Future research should extend agreement testing to additional joint configurations and force directions, assess reliability across repeated sessions and evaluators, and evaluate performance in more heterogeneous populations and less controlled environments. Incorporating temporal force metrics and examining sensitivity to meaningful physiological change will also be necessary before broader applied use can be recommended. Within its current scope, the present study demonstrates excellent agreement between ISOMETRO and an independent force plate reference for upper-limb tensile isometric measurements performed under a standardized vertical laboratory configuration.

5. Conclusions

This study demonstrates excellent agreement between the ISOMETRO system and an independent force plate reference for upper-limb isometric tensile force measurements performed under a standardized vertical traction configuration in a controlled laboratory environment. Near-unity regression slopes, negligible systematic bias, narrow limits of agreement, and very high concordance indices indicate that ISOMETRO provides peak force measurements that closely match those obtained from the criterion device within the specific testing conditions evaluated. Agreement with the in-series load cell further supports internal measurement-chain consistency but does not constitute independent validation of absolute force magnitude.

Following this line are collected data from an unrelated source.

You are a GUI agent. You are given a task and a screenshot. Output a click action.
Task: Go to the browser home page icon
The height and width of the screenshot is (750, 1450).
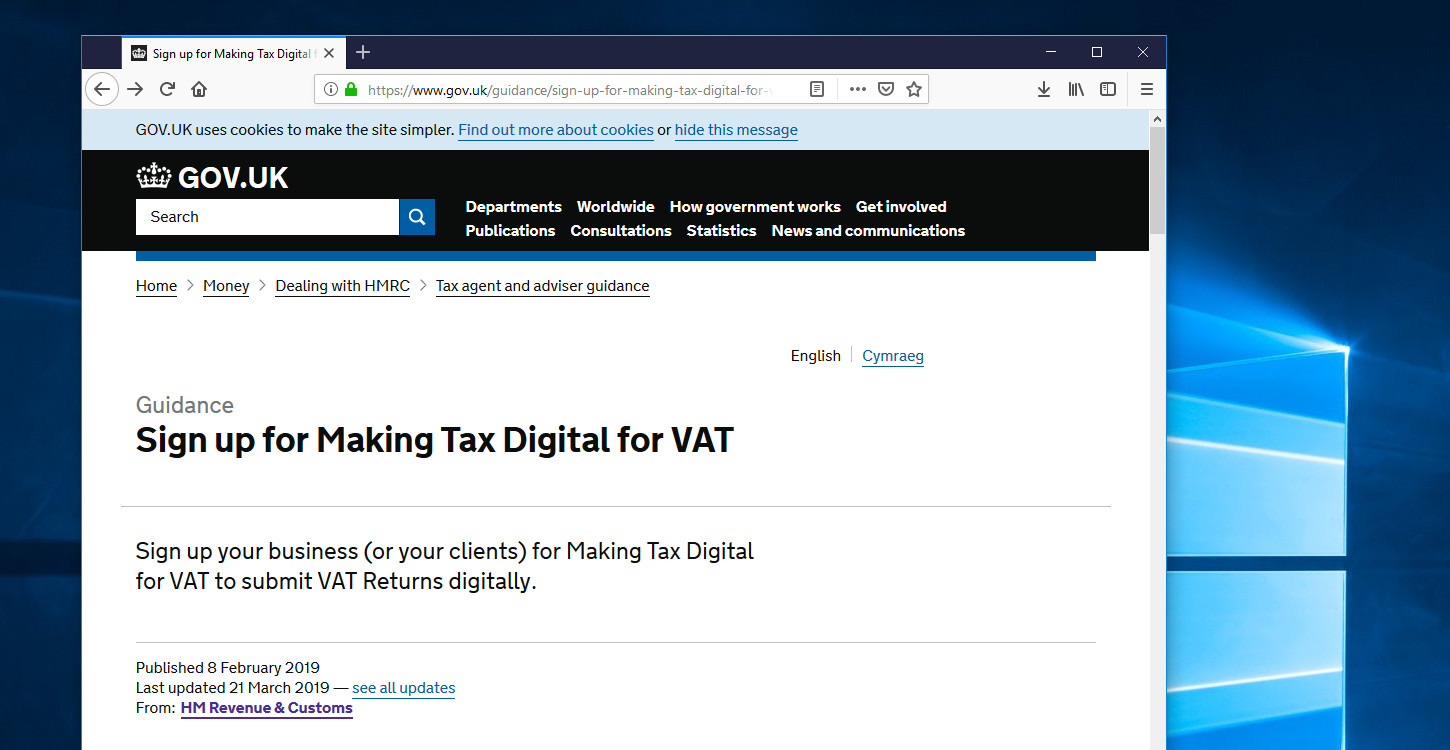tap(199, 89)
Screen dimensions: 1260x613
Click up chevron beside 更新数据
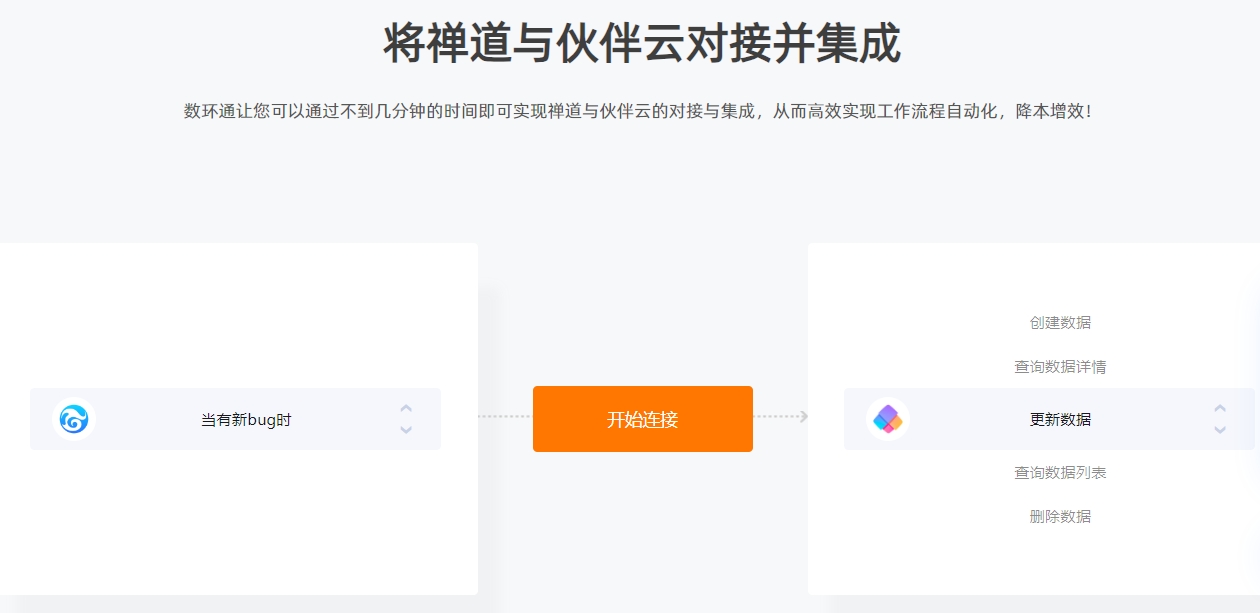pyautogui.click(x=1220, y=408)
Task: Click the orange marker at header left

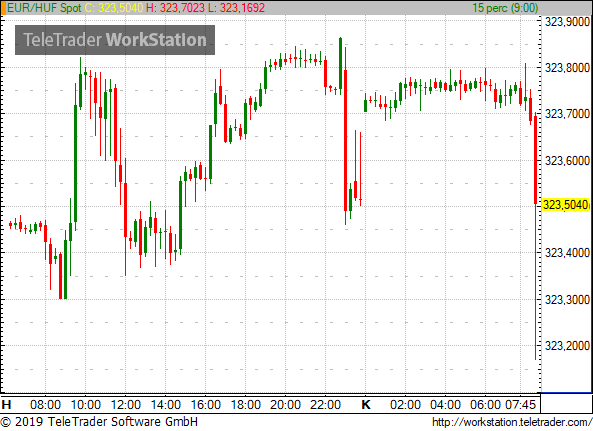Action: 3,8
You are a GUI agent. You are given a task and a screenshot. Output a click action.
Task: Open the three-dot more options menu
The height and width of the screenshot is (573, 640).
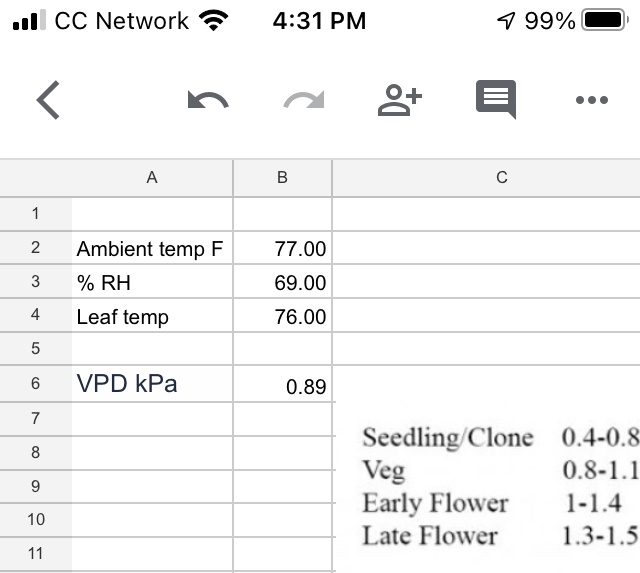[592, 100]
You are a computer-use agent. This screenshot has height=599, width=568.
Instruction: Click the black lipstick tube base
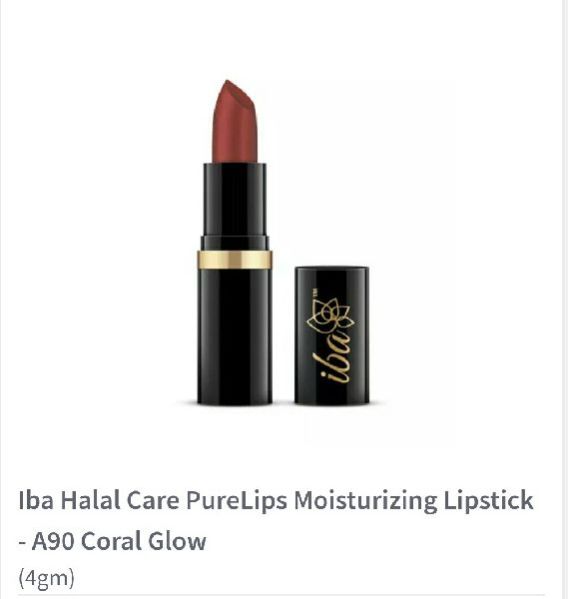(235, 335)
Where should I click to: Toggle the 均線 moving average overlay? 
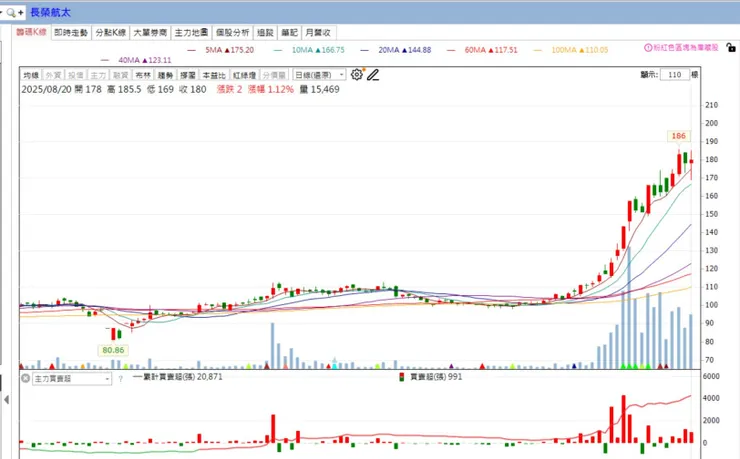click(x=31, y=75)
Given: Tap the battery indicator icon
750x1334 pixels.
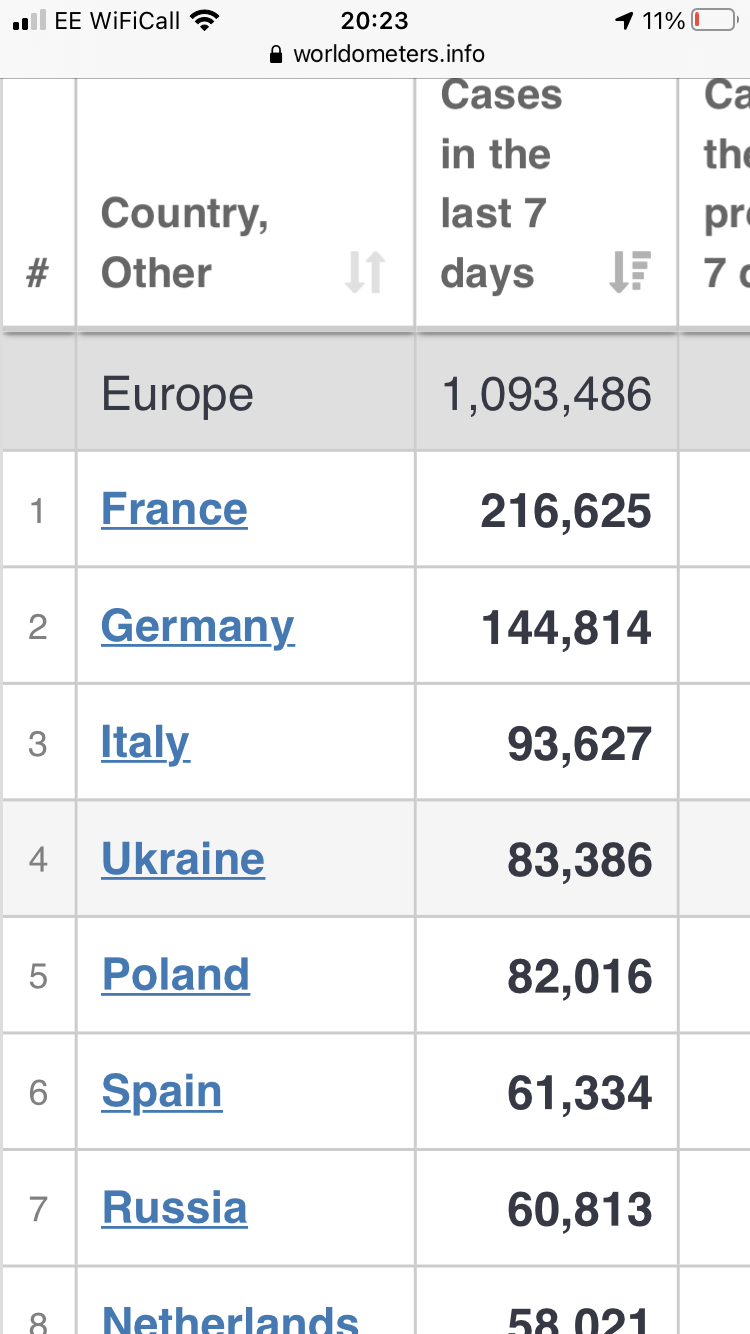Looking at the screenshot, I should coord(713,20).
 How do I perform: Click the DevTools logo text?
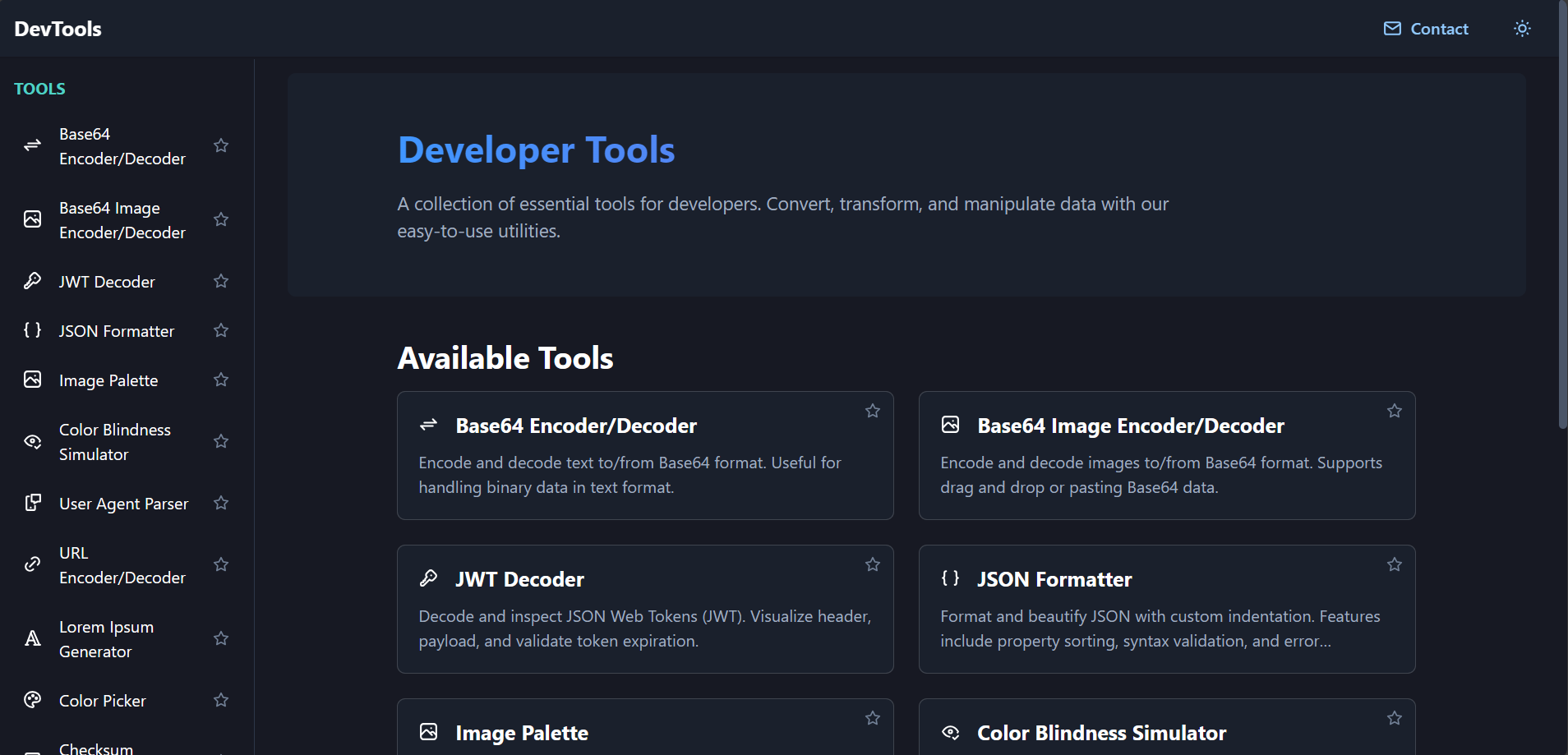click(x=58, y=29)
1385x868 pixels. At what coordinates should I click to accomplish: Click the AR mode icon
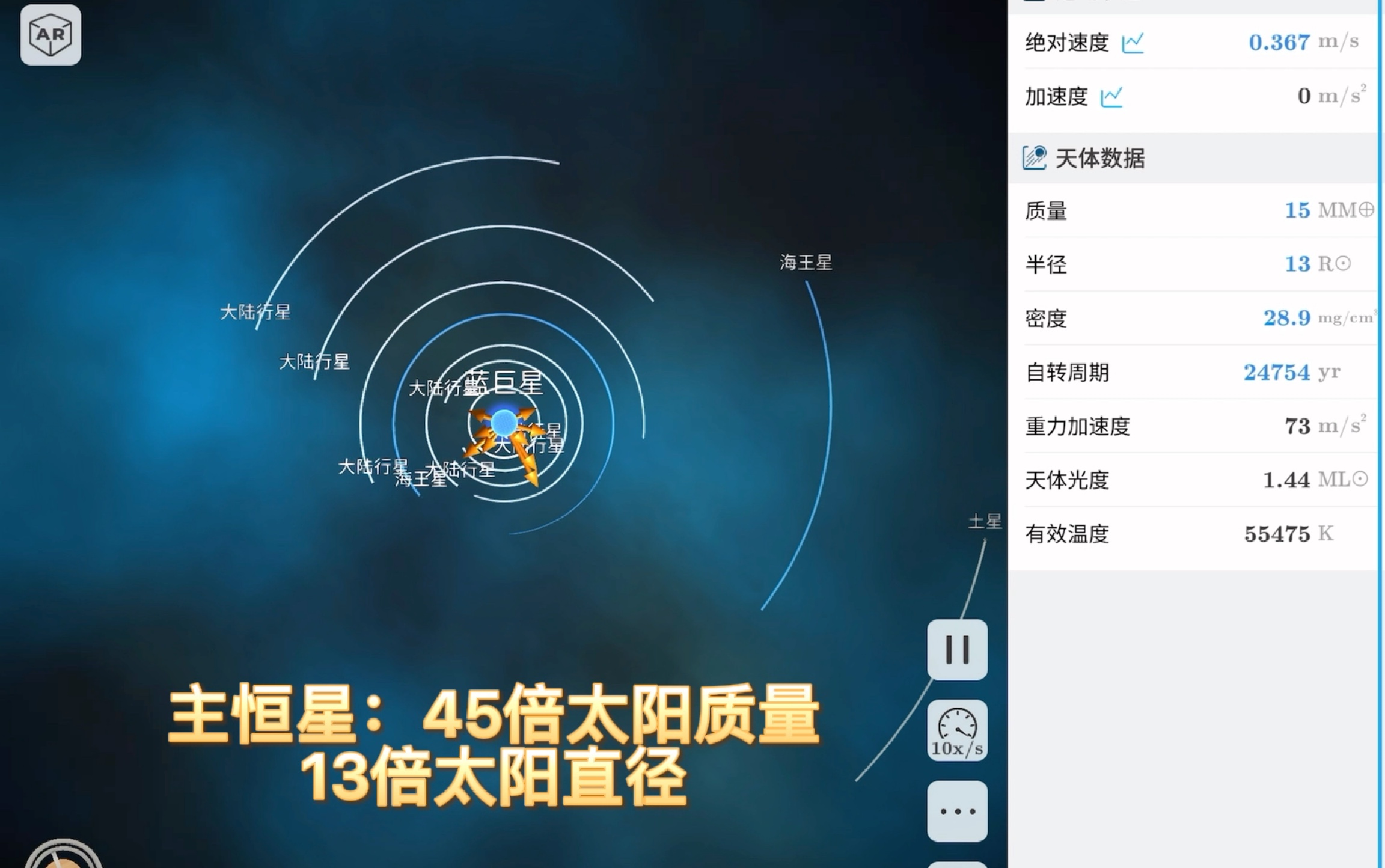click(52, 34)
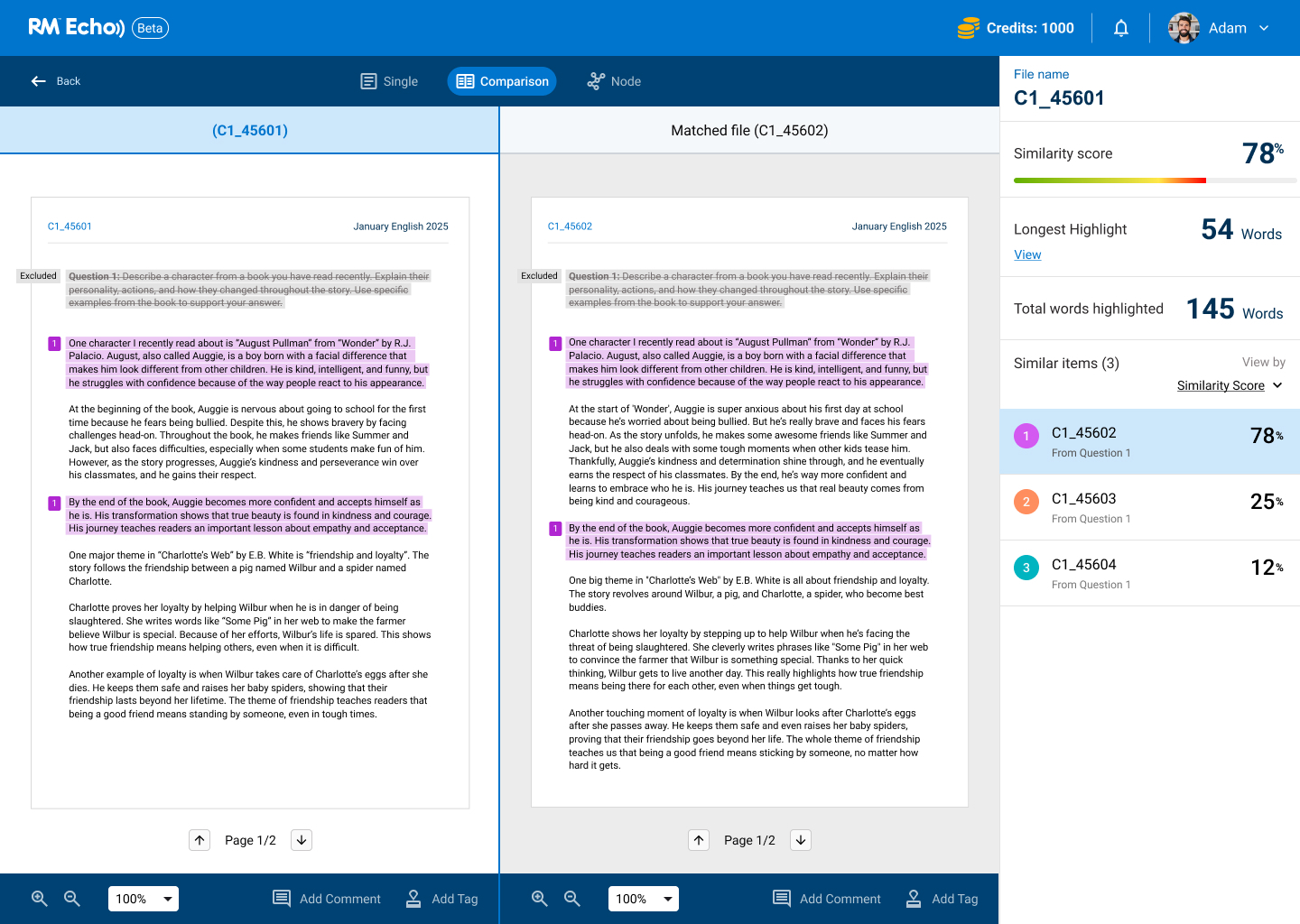Image resolution: width=1300 pixels, height=924 pixels.
Task: Click the back arrow icon
Action: pos(39,81)
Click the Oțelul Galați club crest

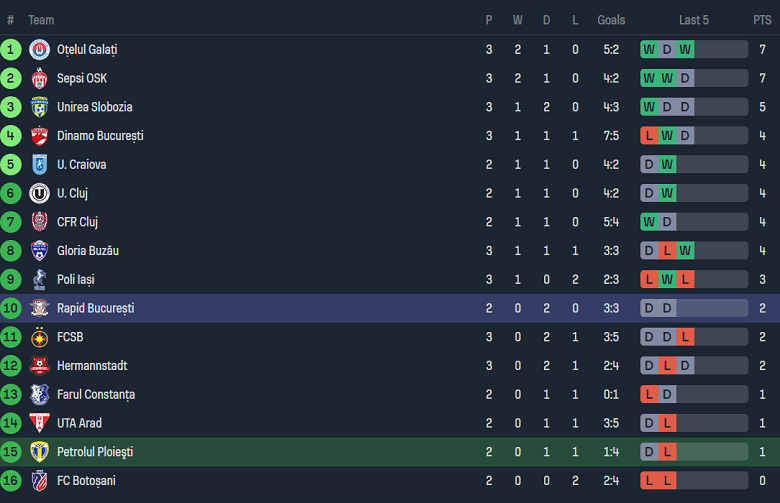[x=39, y=49]

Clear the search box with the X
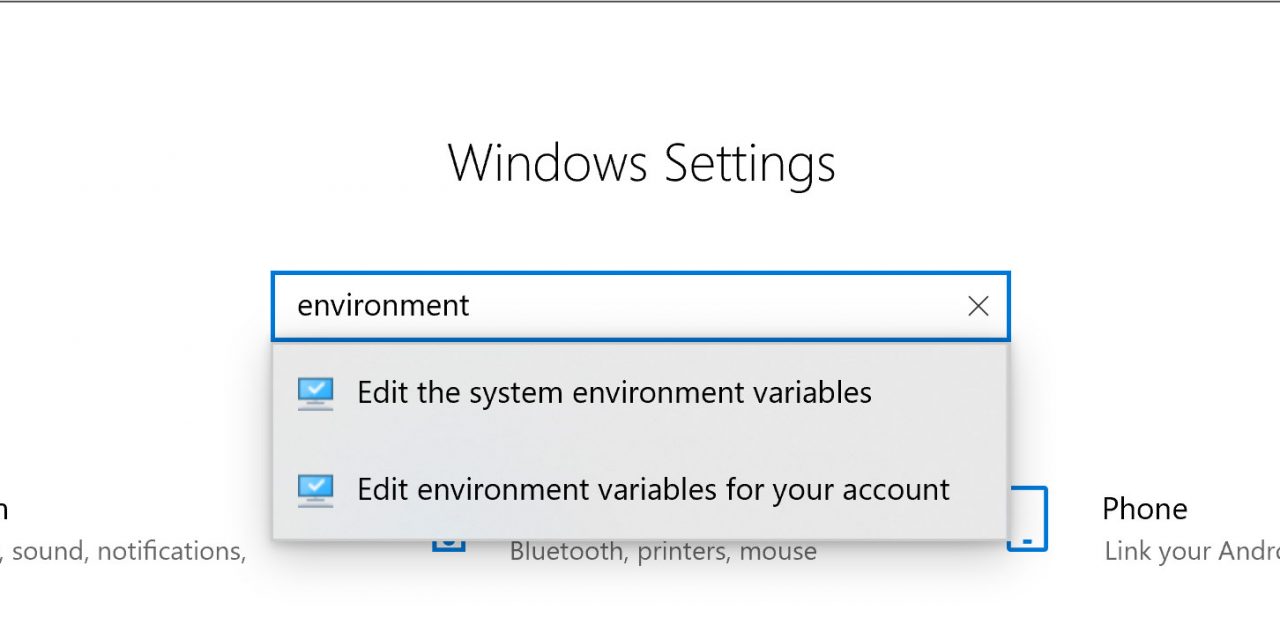(978, 306)
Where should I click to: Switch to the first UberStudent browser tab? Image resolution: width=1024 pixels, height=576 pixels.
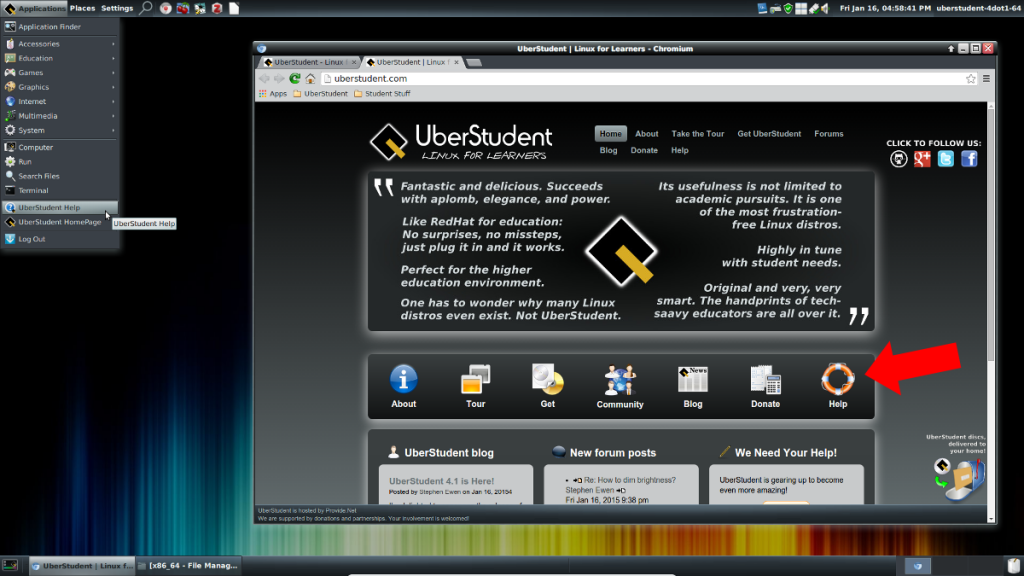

These conclusions are strictly limited to the experimental configuration examined, which included four upper-limb tensile tests (shoulder adduction at 90° and 60°, shoulder extension at 90°, and elbow extension at 90°), vertical loading alignment, young amateur rock climbers, and laboratory-controlled conditions. The study did not assess test–retest reliability, inter-rater reliability, responsiveness to change, alternative joint configurations, multidirectional force applications, or non-vertical pulley setups. Consequently, the present findings support the use of ISOMETRO for agreement-based laboratory assessment of peak upper-limb isometric tensile force under controlled conditions. However, extrapolation to other populations (e.g., clinical groups, older adults, sedentary individuals, or elite athletes), other force directions, or field-based environments requires further dedicated validation and reliability studies.

6. Patents

González-Montesinos, J.L.; España-Romero, V.; Fernández-Santos, J.R.; Jiménez-Pavón, D. System for the Evaluation and Training of Isometric Strength Using a Guiding System. Patent No. ES-2646730_B2, University of Cádiz, Spain, 2018.